Copy out the data below verbatim.

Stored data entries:
--- START ---

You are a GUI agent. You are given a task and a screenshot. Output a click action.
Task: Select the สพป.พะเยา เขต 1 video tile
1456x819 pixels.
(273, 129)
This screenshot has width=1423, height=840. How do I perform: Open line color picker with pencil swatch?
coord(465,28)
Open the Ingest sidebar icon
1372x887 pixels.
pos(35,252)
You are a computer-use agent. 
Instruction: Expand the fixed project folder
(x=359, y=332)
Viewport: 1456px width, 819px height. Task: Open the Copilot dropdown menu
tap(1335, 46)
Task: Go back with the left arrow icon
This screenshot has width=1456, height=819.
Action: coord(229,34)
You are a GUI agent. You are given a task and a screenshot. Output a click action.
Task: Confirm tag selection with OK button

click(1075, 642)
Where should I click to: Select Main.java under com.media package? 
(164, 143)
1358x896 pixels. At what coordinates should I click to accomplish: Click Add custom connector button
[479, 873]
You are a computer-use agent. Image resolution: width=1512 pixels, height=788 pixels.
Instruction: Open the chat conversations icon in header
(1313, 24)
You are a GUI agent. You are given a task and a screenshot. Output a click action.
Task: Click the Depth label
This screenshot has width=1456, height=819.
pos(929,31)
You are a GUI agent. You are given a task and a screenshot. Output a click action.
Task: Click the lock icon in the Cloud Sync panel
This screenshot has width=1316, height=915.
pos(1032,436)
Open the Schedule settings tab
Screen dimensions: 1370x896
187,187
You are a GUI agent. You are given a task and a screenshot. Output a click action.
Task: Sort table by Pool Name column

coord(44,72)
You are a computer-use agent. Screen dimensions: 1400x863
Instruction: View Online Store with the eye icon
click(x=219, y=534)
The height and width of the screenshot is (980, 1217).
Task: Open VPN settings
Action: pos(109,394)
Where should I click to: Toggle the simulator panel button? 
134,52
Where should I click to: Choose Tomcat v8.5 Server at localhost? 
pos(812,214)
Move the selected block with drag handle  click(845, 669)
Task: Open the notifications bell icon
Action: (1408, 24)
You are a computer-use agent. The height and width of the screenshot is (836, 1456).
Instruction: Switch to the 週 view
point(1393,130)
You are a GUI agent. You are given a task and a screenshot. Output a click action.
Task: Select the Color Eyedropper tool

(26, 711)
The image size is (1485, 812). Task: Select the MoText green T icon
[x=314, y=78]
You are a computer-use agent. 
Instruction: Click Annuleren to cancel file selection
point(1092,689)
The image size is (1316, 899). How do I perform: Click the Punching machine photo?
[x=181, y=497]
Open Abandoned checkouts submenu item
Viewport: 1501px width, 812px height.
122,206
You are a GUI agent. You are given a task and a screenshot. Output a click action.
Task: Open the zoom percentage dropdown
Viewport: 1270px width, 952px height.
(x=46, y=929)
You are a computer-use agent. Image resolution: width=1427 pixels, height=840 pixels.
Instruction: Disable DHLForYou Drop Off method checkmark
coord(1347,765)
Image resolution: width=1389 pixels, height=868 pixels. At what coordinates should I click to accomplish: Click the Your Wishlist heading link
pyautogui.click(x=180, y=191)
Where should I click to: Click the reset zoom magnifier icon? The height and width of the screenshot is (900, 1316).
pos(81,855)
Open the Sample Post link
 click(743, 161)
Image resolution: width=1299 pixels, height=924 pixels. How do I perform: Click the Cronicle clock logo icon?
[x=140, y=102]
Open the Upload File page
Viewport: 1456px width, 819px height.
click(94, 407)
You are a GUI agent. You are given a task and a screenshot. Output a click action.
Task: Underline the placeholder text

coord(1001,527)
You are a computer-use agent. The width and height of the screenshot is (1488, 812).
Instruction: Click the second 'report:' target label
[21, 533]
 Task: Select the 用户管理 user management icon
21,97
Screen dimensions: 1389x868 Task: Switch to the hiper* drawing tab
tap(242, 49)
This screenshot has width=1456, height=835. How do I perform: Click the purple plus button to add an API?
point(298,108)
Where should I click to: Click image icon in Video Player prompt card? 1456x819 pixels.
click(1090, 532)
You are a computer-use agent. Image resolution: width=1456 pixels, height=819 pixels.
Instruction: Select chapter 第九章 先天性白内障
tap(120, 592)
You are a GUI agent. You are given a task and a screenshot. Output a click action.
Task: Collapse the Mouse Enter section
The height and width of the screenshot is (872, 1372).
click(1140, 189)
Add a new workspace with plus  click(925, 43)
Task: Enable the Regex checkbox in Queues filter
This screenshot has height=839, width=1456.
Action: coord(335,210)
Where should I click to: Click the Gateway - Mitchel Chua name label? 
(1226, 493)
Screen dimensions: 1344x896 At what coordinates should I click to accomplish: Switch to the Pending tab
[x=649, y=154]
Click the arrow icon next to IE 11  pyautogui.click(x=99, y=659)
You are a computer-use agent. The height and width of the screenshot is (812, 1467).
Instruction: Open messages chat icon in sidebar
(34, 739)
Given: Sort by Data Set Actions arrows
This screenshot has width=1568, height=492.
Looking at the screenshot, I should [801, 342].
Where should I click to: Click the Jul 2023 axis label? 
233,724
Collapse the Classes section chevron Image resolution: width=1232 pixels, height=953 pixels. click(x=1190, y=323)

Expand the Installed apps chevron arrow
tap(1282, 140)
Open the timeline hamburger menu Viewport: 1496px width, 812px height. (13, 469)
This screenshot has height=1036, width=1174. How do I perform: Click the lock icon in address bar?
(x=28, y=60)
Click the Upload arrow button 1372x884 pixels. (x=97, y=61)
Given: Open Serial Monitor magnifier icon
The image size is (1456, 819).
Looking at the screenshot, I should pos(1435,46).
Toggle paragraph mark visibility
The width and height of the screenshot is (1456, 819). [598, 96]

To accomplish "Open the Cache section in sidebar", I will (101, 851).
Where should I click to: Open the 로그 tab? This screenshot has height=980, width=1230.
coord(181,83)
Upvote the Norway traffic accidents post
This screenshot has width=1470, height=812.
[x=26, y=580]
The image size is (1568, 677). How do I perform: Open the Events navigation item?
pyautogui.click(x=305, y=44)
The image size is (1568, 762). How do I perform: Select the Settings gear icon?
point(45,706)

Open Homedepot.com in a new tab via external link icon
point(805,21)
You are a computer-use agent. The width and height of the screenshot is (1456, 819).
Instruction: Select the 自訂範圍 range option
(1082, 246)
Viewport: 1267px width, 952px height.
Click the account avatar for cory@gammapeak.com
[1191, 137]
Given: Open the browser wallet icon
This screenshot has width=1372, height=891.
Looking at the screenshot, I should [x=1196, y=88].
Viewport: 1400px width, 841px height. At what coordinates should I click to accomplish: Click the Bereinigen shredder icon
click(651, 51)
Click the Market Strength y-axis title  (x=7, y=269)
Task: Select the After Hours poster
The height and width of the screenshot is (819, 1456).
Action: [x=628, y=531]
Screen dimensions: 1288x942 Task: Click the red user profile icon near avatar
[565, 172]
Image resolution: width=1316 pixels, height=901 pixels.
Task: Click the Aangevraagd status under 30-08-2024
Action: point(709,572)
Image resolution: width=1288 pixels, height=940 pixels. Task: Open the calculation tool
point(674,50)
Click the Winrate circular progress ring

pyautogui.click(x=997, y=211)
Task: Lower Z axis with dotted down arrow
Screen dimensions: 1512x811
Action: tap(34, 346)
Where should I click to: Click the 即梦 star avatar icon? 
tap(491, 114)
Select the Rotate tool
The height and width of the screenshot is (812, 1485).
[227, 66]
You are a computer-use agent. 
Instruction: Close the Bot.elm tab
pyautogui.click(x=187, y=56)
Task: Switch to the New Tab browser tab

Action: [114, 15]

--- END ---

▶ _Solution for this exercise_:
You are a GUI agent. You are given a task and a screenshot. Output a click action.
Task: Select the สพป.พะเยา เขต 1 video tile
1456x819 pixels.
(273, 129)
This screenshot has width=1423, height=840. How do I perform: Open line color picker with pencil swatch?
coord(465,28)
Open the Ingest sidebar icon
1372x887 pixels.
pos(35,252)
You are a computer-use agent. 
Instruction: Expand the fixed project folder
(x=359, y=332)
Viewport: 1456px width, 819px height. Task: Open the Copilot dropdown menu
tap(1335, 46)
Task: Go back with the left arrow icon
This screenshot has width=1456, height=819.
Action: coord(229,34)
You are a GUI agent. You are given a task and a screenshot. Output a click action.
Task: Confirm tag selection with OK button

click(1075, 642)
Where should I click to: Select Main.java under com.media package? 
(164, 143)
1358x896 pixels. At what coordinates should I click to accomplish: Click Add custom connector button
[479, 873]
You are a computer-use agent. Image resolution: width=1512 pixels, height=788 pixels.
Instruction: Open the chat conversations icon in header
(1313, 24)
You are a GUI agent. You are given a task and a screenshot. Output a click action.
Task: Click the Depth label
This screenshot has width=1456, height=819.
pos(929,31)
You are a GUI agent. You are given a task and a screenshot. Output a click action.
Task: Click the lock icon in the Cloud Sync panel
This screenshot has width=1316, height=915.
pos(1032,436)
Open the Schedule settings tab
Screen dimensions: 1370x896
187,187
You are a GUI agent. You are given a task and a screenshot. Output a click action.
Task: Sort table by Pool Name column

coord(44,72)
You are a computer-use agent. Screen dimensions: 1400x863
Instruction: View Online Store with the eye icon
click(x=219, y=534)
The height and width of the screenshot is (980, 1217).
Task: Open VPN settings
Action: pos(109,394)
Where should I click to: Toggle the simulator panel button? 
134,52
Where should I click to: Choose Tomcat v8.5 Server at localhost? 
pos(812,214)
Move the selected block with drag handle  click(845, 669)
Task: Open the notifications bell icon
Action: (1408, 24)
You are a computer-use agent. The height and width of the screenshot is (836, 1456).
Instruction: Switch to the 週 view
point(1393,130)
You are a GUI agent. You are given a task and a screenshot. Output a click action.
Task: Select the Color Eyedropper tool

(26, 711)
The image size is (1485, 812). Task: Select the MoText green T icon
[x=314, y=78]
You are a computer-use agent. 
Instruction: Click Annuleren to cancel file selection
point(1092,689)
The image size is (1316, 899). How do I perform: Click the Punching machine photo?
[x=181, y=497]
Open Abandoned checkouts submenu item
Viewport: 1501px width, 812px height.
122,206
You are a GUI agent. You are given a task and a screenshot. Output a click action.
Task: Open the zoom percentage dropdown
Viewport: 1270px width, 952px height.
(x=46, y=929)
You are a computer-use agent. Image resolution: width=1427 pixels, height=840 pixels.
Instruction: Disable DHLForYou Drop Off method checkmark
coord(1347,765)
Image resolution: width=1389 pixels, height=868 pixels. At what coordinates should I click to accomplish: Click the Your Wishlist heading link
pyautogui.click(x=180, y=191)
Where should I click to: Click the reset zoom magnifier icon? The height and width of the screenshot is (900, 1316).
pos(81,855)
Open the Sample Post link
 click(743, 161)
Image resolution: width=1299 pixels, height=924 pixels. How do I perform: Click the Cronicle clock logo icon?
[x=140, y=102]
Open the Upload File page
Viewport: 1456px width, 819px height.
click(94, 407)
You are a GUI agent. You are given a task and a screenshot. Output a click action.
Task: Underline the placeholder text

coord(1001,527)
You are a computer-use agent. The width and height of the screenshot is (1488, 812).
Instruction: Click the second 'report:' target label
[21, 533]
 Task: Select the 用户管理 user management icon
21,97
Screen dimensions: 1389x868 Task: Switch to the hiper* drawing tab
tap(242, 49)
This screenshot has width=1456, height=835. How do I perform: Click the purple plus button to add an API?
point(298,108)
Where should I click to: Click image icon in Video Player prompt card? 1456x819 pixels.
click(1090, 532)
You are a computer-use agent. Image resolution: width=1456 pixels, height=819 pixels.
Instruction: Select chapter 第九章 先天性白内障
tap(120, 592)
You are a GUI agent. You are given a task and a screenshot. Output a click action.
Task: Collapse the Mouse Enter section
The height and width of the screenshot is (872, 1372).
click(1140, 189)
Add a new workspace with plus  click(925, 43)
Task: Enable the Regex checkbox in Queues filter
This screenshot has height=839, width=1456.
Action: coord(335,210)
Where should I click to: Click the Gateway - Mitchel Chua name label? 
(1226, 493)
Screen dimensions: 1344x896 At what coordinates should I click to accomplish: Switch to the Pending tab
[x=649, y=154]
Click the arrow icon next to IE 11  pyautogui.click(x=99, y=659)
You are a computer-use agent. The height and width of the screenshot is (812, 1467).
Instruction: Open messages chat icon in sidebar
(34, 739)
Given: Sort by Data Set Actions arrows
This screenshot has width=1568, height=492.
Looking at the screenshot, I should [801, 342].
Where should I click to: Click the Jul 2023 axis label? 
233,724
Collapse the Classes section chevron Image resolution: width=1232 pixels, height=953 pixels. click(x=1190, y=323)

Expand the Installed apps chevron arrow
tap(1282, 140)
Open the timeline hamburger menu Viewport: 1496px width, 812px height. (13, 469)
This screenshot has height=1036, width=1174. How do I perform: Click the lock icon in address bar?
(x=28, y=60)
Click the Upload arrow button 1372x884 pixels. (x=97, y=61)
Given: Open Serial Monitor magnifier icon
The image size is (1456, 819).
Looking at the screenshot, I should pos(1435,46).
Toggle paragraph mark visibility
The width and height of the screenshot is (1456, 819). [598, 96]

To accomplish "Open the Cache section in sidebar", I will (101, 851).
Where should I click to: Open the 로그 tab? This screenshot has height=980, width=1230.
coord(181,83)
Upvote the Norway traffic accidents post
This screenshot has width=1470, height=812.
[x=26, y=580]
The image size is (1568, 677). How do I perform: Open the Events navigation item?
pyautogui.click(x=305, y=44)
The image size is (1568, 762). How do I perform: Select the Settings gear icon?
point(45,706)

Open Homedepot.com in a new tab via external link icon
point(805,21)
You are a computer-use agent. The width and height of the screenshot is (1456, 819).
Instruction: Select the 自訂範圍 range option
(1082, 246)
Viewport: 1267px width, 952px height.
Click the account avatar for cory@gammapeak.com
[1191, 137]
Given: Open the browser wallet icon
This screenshot has width=1372, height=891.
Looking at the screenshot, I should [x=1196, y=88].
Viewport: 1400px width, 841px height. At what coordinates should I click to accomplish: Click the Bereinigen shredder icon
click(651, 51)
Click the Market Strength y-axis title  (x=7, y=269)
Task: Select the After Hours poster
The height and width of the screenshot is (819, 1456).
Action: [x=628, y=531]
Screen dimensions: 1288x942 Task: Click the red user profile icon near avatar
[565, 172]
Image resolution: width=1316 pixels, height=901 pixels.
Task: Click the Aangevraagd status under 30-08-2024
Action: point(709,572)
Image resolution: width=1288 pixels, height=940 pixels. Task: Open the calculation tool
point(674,50)
Click the Winrate circular progress ring

pyautogui.click(x=997, y=211)
Task: Lower Z axis with dotted down arrow
Screen dimensions: 1512x811
Action: tap(34, 346)
Where should I click to: Click the 即梦 star avatar icon? 
tap(491, 114)
Select the Rotate tool
The height and width of the screenshot is (812, 1485).
[227, 66]
You are a computer-use agent. 
Instruction: Close the Bot.elm tab
pyautogui.click(x=187, y=56)
Task: Switch to the New Tab browser tab

Action: [114, 15]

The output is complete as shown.